Through the LSST, the Rubin Observatory, a joint initiative of the National Science Foundation and the Department of Energy, will collect and process more than 20 terabytes of data each night — up to 10 petabytes each year for 10 years — and will build detailed composite images of the southern sky, including information about changes over time.

"Many of the LSST's science objectives share common traits and computational challenges," she said. "If we develop our algorithms and analysis frameworks with forethought, we can use them to enable many of the survey's core science objectives."

Biological laws

Fangwei Si

Fangwei Si

Fangwei Si, the Cooper-Siegel Assistant Professor of Physics, aims to understand living systems in a quantitatively precise way. With a background in physics, mechanical engineering and biology, he applies physical concepts and tools to study bacterial cells. 

“We look at how individual bacterial cells respond to environmental changes, but we need statistics and to track their life for a very long time,” Si said. “We track thousands of bacterial cells in environments and need to analyze how the health of each cell develops over time.”

Si gathers information on food intake, size, shape, density, reproduction and growth rates, and how those and other factors are connected to internal activities of the subcellular contents, such as proteins, RNA and DNA.

“We have those parameters for tens of thousands or even more cells,” Si said. “In the 1960s microscopy was just developed enough to capture pictures of single bacterial cells. People measured those quantities by hand with rulers on films. It used to be that Ph.D. students could spend years on one experiment. But now with machine learning-based analysis, we can finish the same work within one day.”

Machine learning helps Si and his researchers analyze terabytes of data at faster speeds. The lab develops and adapts tools, takes rigorous measurements and defines new concepts. Using trained machine learning models Si and his colleagues can automatically detect where cells are in images and analyze them. 

“One of our ongoing projects is to use the cell images captured and combine them with machine learning to understand the physiological state of the cell. We hope to extend this work to other organisms — for example, human cells — so that in the future we can tell whether the cells are ready to enter different states, like turning into a cancer cell.”

Need for speed

Matteo Cremonesi

Matteo Cremonesi

Giant particle accelerators like CERN’s Large Hadron Collider smashes protons together at nearly the speed of light. The Compact Muon Solenoid (CMS) detector captures 3D images of these collisions at the rate of one every 25 nanoseconds, or 40 million images a second. This corresponds to a data rate of 10 terabytes per second. 

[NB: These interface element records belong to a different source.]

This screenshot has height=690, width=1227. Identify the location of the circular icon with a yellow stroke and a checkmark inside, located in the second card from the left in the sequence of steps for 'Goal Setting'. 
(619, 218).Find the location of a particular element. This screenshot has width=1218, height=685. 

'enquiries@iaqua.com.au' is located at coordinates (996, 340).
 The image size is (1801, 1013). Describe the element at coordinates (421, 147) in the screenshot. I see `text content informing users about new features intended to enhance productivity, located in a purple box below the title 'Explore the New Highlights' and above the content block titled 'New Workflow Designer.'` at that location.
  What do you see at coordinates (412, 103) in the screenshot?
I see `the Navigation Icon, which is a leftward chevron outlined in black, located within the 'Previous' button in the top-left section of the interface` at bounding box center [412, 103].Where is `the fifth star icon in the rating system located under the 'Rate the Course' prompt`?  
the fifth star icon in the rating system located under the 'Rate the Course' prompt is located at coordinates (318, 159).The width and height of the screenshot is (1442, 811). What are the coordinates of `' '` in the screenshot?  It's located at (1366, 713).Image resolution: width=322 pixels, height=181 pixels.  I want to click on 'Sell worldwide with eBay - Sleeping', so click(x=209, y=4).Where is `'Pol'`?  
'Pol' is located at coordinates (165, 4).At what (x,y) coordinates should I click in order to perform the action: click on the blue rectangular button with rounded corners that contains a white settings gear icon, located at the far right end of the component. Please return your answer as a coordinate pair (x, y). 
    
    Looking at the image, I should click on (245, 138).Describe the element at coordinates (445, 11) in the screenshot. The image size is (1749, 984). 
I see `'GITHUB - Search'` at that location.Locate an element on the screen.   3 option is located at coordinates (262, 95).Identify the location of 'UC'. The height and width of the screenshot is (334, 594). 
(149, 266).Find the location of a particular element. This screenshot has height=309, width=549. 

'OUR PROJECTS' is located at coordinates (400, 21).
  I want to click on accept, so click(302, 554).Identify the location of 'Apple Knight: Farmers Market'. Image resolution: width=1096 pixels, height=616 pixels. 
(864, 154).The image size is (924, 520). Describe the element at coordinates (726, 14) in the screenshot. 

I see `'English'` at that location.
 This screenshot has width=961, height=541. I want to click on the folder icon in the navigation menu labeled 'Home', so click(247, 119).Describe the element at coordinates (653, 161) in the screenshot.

“We don’t have the capability to save all of the information delivered by the collider, so we need an online mechanism to decide if images are interesting or not,” Cremonesi said.

Cremonesi is part of a team building software that will analyze these images in real-time, contributing to the CMS “trigger.” The Next-Generation Triggers project at CERN aims to develop a way to filter the flow of data through a high-performance event-selection system. The trigger is a hardware data filtering system that rapidly decides when an image is interesting enough to save for offline analysis. Out of those 40 million images taken, on average 1,200 images are selected by the trigger, or less than 0.003%. A team of CMU students and researchers led by Cremonesi is studying the usability of AI to improve the accuracy of this crucial decision-making step. 

“This is very challenging real-time processing that we do. It’s one of the most challenging real-time AI applications on Earth,” Cremonesi said. To put it in perspective, self-driving cars that use machine learning algorithms operate within microseconds, which are 1,000 times larger than nanoseconds.

Cremonesi started working with the CMS experiment in 2015 while he was a postdoctoral researcher at Fermi National Accelerator Laboratory in Chicago. He specialized in computing operations, software development and applied AI.

“Typically researchers in my field develop technical expertise in hardware, but I was always more fascinated by the software aspect of physics,” said Cremonesi, who joined CMU in 2020.